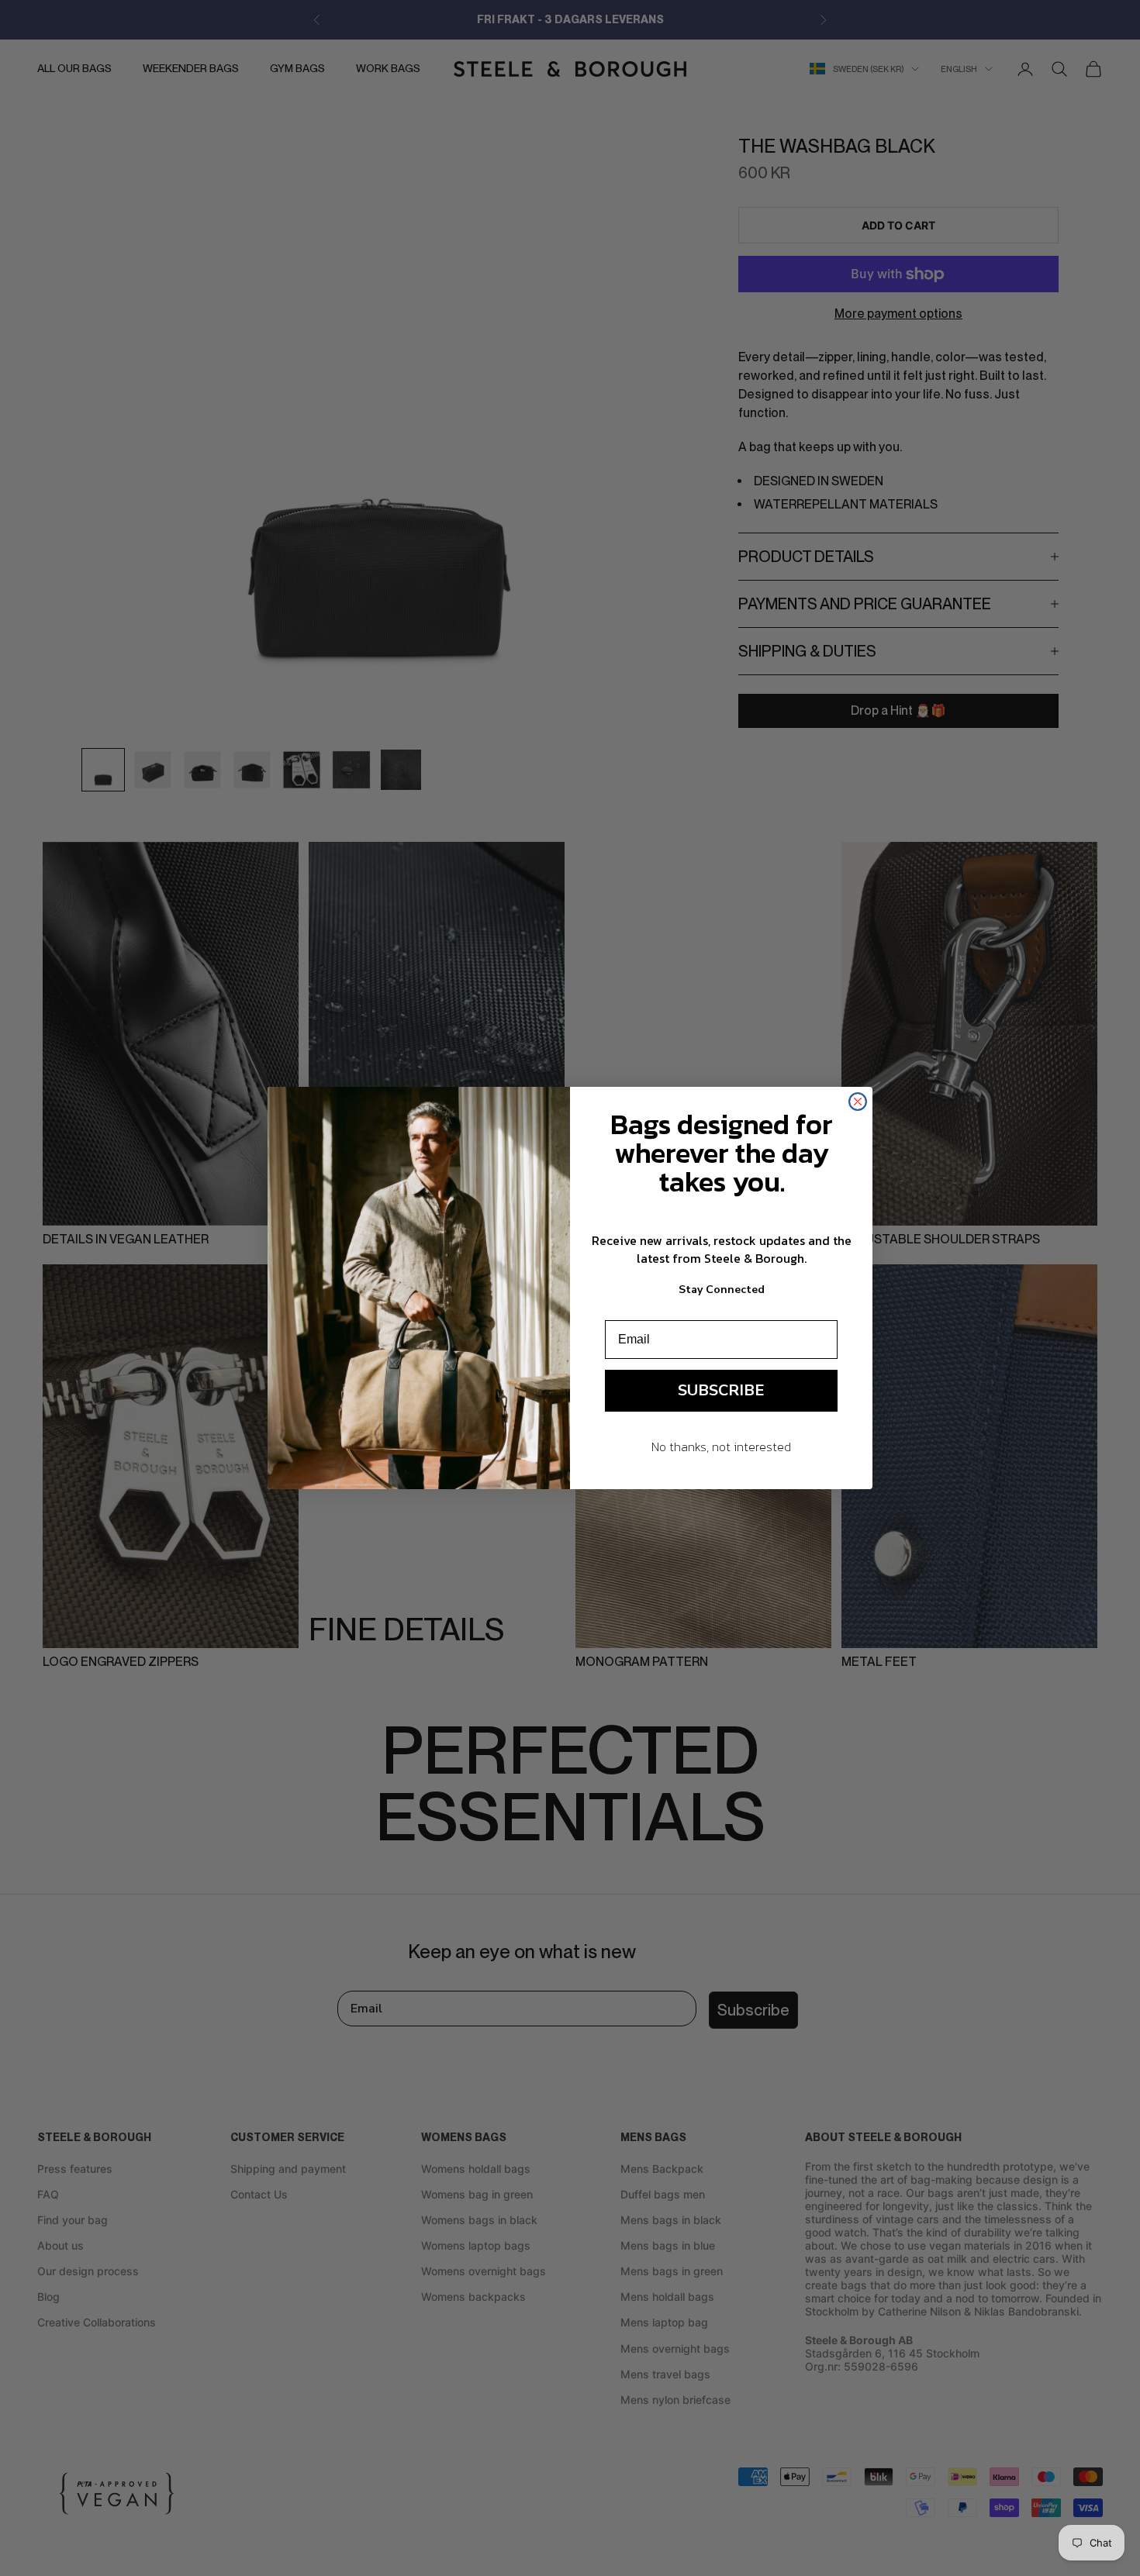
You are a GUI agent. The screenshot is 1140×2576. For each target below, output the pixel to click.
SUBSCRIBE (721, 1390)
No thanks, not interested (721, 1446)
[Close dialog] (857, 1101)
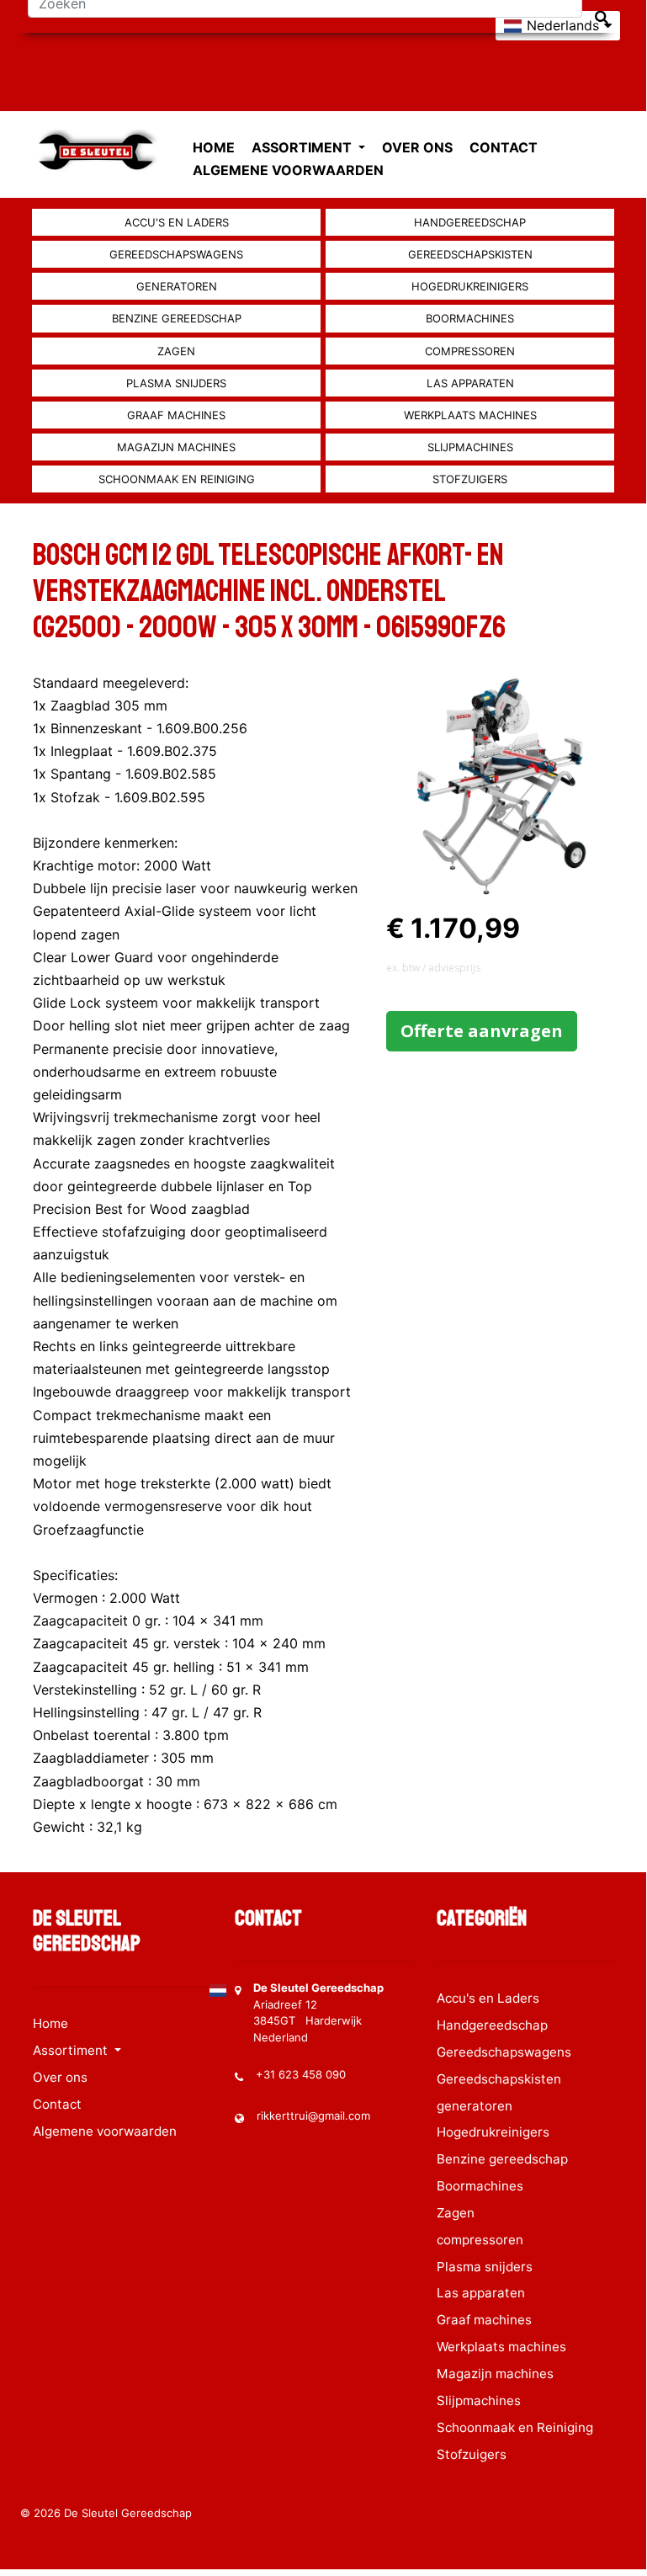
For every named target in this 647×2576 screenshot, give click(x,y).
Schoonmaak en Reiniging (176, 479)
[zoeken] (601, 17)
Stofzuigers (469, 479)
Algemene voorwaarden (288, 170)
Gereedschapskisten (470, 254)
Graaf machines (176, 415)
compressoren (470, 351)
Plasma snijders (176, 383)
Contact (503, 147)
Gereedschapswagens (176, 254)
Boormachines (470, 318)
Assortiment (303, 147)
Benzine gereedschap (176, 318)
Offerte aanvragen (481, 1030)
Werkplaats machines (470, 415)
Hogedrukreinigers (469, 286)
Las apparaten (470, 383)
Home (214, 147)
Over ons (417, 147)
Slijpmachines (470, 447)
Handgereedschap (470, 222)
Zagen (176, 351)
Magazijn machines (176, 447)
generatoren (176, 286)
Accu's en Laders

....

→ WHAT IS REQUIRED
Return an exact transcription of the entries above, excluding each image.

→ WORKED SOLUTION
You are a GUI agent. The screenshot is 1140×2576. For each target below, output the pixel to click.
SUBSCRIBE (721, 1390)
No thanks, not interested (721, 1446)
[Close dialog] (857, 1101)
For every named target in this 647×2576 screenshot, give click(x,y).
Schoonmaak en Reiniging (176, 479)
[zoeken] (601, 17)
Stofzuigers (469, 479)
Algemene voorwaarden (288, 170)
Gereedschapskisten (470, 254)
Graaf machines (176, 415)
compressoren (470, 351)
Plasma snijders (176, 383)
Contact (503, 147)
Gereedschapswagens (176, 254)
Boormachines (470, 318)
Assortiment (303, 147)
Benzine gereedschap (176, 318)
Offerte aanvragen (481, 1030)
Werkplaats machines (470, 415)
Hogedrukreinigers (469, 286)
Las apparaten (470, 383)
Home (214, 147)
Over ons (417, 147)
Slijpmachines (470, 447)
Handgereedschap (470, 222)
Zagen (176, 351)
Magazijn machines (176, 447)
generatoren (176, 286)
Accu's en Laders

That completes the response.